Over 15 million people are registered organ donors, but this only represents 25% of the population.
Organ donation is a topic that comes and goes in the news, and in parliament.
In 2008, there was a vote in the House of Commons as to decide whether or not to bring in opt-out organ donation, in place on the current scheme of opt-in donation. The majority voted against the change.
A few years on and the Welsh government are now running the idea through their parliament.
If this succeeds in Wales, maybe England will rethink their decision.
Professor of Health Care Law at the University of Southampton, Jonathan Montgomery
, was a member of the organ donation task force in 2008 that considered the opt-out scheme.
He explained: “When we looked at it in England, we didn’t think legal change was the key, but change to the NHS system was the key. In Wales they’ve taken a different view”.
There were many reasons against the opt-out system for England. One of the reasons included the fact that it might undermine donation as a ‘gift’, reducing trust in NHS professionals and as a result a reduction in the number of donations.
Like most things in today’s society, there are many myths that surround organ donations, creating reasons for people to be against donations.
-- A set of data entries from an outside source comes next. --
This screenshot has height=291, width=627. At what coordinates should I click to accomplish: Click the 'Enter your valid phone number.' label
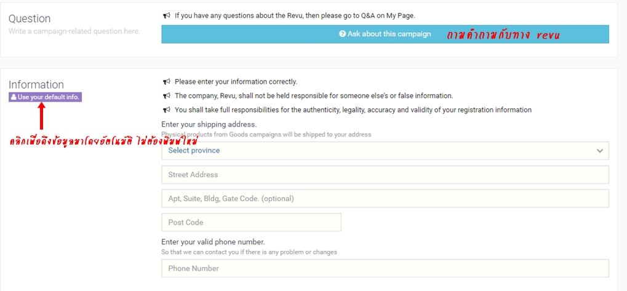coord(213,242)
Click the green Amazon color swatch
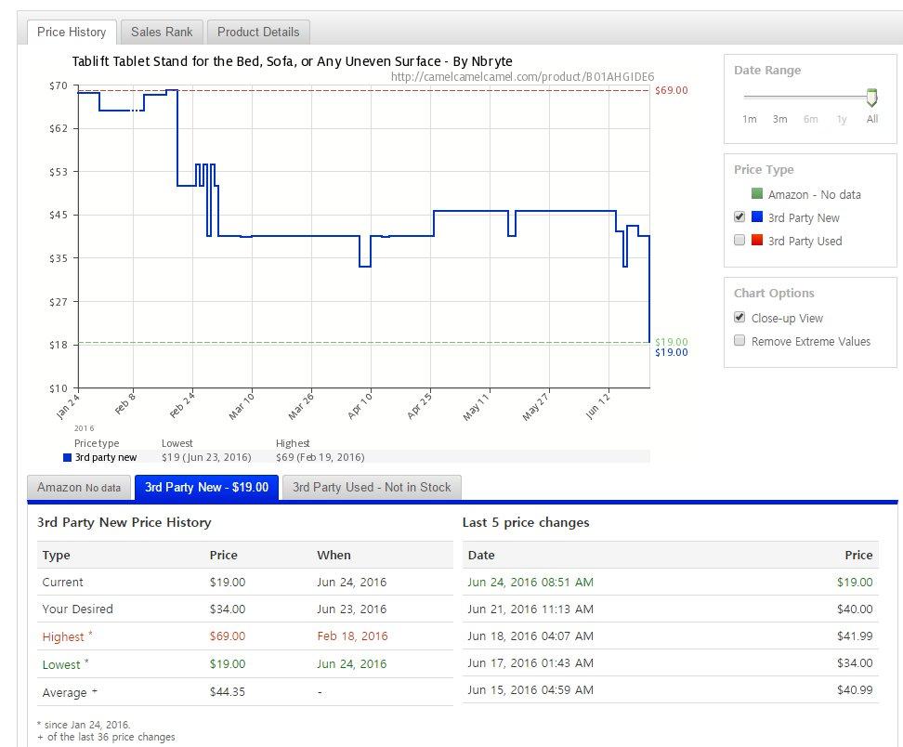The width and height of the screenshot is (903, 747). 757,194
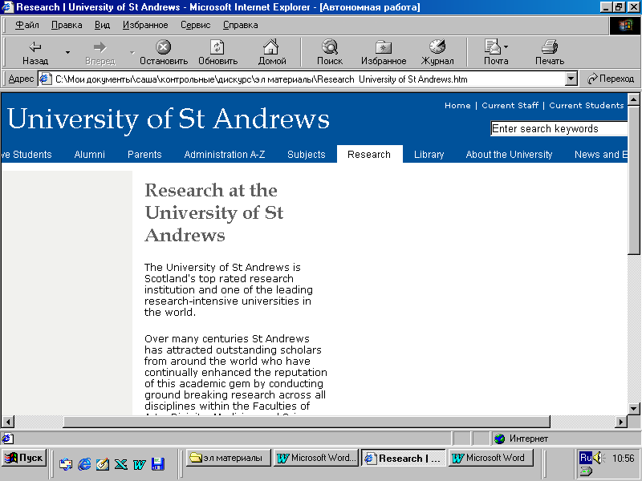Open the Избранное favorites toolbar button
The width and height of the screenshot is (642, 481).
pyautogui.click(x=384, y=53)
A common myth is that doctors will make less of an effort to keep alive, of course is not true.
TV programmes and films do not help to disburse the myths. “There are science-fiction films that suggest there are body farms for organs, it doesn’t work like that” assures Jonathan, “that doesn’t stop it making a good film, but it isn’t reality”.
Ethically, it is difficult to fault an opt-out organ donation system. Jonathan explains, “The key is to get more organs and the evidence suggests that people are anxious about the idea of being forced to do something”. Rather than forcing people to donate, he thinks it would be more beneficial to “focus on making sure we can use the organs that are available and encourage people to sign up to the organ donor register”.
Sue Pitkin, a trust chaplain at Southampton General Hospital, says that although her and her family are all organ donors, she is on the fence as to whether England should become an opt-out country. “For other families it may cause a lot of distress”.
The current opt-in system often leaves relatives in a tough position. If the person who has passed away did not clarify whether or not they wanted to donate their organs, and did not sign up to the register, the decision goes to the family.
“We have a very, very high refusal rate from families in the UK. It is most high when we don’t know what the deceased person wanted”. Campaigns are currently being run throughout England to ensure that families know that their relatives would like to be a donor, and when they do know that, they are most likely to say yes” Jonathan explained.
Sue is the chaplaincy representative on the hospitals organ donation committee. She hears a lot about what goes on and communicates with the specialist nurses that deal with donation issues. “They would do the same thing I would, help them to come to the right decision for them. When a family do come to me, I tend to encourage them to talk about it with specialist nurses”.
Ben Gill, 19, from Southampton signed up to be a donor when he applied for his driving licence. “I strongly feel, even as someone religious, that it is the right thing to do. Being able to bless and help others is something I strongly believe we should all be aiming to do in our daily lives” he commented. Although he thinks the system should remain as it is and the decision should not be forced on to anyone. He continued, “There needs to be an increase in awareness and the benefit that comes from organ donation”.
Live donations are on the rise too. “Live organ donations are becoming a much more significant part of the picture, and in fact over-take in relation to some decease organ donations” revealed Jonathan. Although organ trafficking is a worry that comes with live donations. “We work very hard to stop that happening in this country but you can’t entirely rule it out” he commented.